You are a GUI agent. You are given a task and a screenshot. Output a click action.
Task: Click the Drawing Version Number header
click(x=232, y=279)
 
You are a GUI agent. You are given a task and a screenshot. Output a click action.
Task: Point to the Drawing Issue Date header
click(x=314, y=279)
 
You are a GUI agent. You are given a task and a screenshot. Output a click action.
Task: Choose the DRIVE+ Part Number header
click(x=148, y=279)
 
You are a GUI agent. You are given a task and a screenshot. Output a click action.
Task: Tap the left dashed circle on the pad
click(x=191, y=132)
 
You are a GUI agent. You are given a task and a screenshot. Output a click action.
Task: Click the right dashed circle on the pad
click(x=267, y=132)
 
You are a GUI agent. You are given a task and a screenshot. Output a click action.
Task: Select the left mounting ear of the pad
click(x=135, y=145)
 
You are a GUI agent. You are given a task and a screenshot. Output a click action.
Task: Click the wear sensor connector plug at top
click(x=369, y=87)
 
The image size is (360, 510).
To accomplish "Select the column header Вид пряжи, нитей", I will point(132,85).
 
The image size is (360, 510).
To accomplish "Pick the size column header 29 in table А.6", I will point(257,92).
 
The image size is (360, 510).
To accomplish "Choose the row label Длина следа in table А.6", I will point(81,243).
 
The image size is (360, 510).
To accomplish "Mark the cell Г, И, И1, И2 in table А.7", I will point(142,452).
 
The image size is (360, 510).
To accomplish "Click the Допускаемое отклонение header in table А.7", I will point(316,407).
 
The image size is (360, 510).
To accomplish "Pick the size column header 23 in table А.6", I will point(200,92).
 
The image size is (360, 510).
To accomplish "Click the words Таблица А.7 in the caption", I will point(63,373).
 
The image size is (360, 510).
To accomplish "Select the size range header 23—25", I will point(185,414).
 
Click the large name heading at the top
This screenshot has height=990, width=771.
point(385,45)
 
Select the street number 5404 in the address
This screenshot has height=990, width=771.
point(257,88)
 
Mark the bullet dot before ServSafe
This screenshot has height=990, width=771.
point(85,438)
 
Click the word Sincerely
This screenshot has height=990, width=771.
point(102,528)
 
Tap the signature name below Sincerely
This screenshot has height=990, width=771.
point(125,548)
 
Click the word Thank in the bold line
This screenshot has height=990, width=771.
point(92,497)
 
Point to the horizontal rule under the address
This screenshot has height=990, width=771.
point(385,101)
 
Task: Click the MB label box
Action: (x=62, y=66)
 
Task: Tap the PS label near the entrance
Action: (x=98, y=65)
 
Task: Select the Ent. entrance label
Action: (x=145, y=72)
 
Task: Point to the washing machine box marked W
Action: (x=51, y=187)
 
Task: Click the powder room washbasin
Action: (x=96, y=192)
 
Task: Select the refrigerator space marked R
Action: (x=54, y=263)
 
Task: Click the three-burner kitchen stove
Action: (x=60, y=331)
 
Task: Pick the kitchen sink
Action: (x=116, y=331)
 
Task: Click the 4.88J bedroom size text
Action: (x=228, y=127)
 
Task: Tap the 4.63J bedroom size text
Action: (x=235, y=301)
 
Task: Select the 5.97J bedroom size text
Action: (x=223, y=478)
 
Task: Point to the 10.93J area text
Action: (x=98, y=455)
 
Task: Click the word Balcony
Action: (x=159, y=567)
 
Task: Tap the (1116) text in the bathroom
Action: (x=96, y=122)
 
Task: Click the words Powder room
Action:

TASK —
Gather each line of the records above that contains the string "column", and copy those lines out. Letter case matters.

SOLUTION —
To accomplish "Select the column header Вид пряжи, нитей", I will point(132,85).
To accomplish "Pick the size column header 29 in table А.6", I will point(257,92).
To accomplish "Pick the size column header 23 in table А.6", I will point(200,92).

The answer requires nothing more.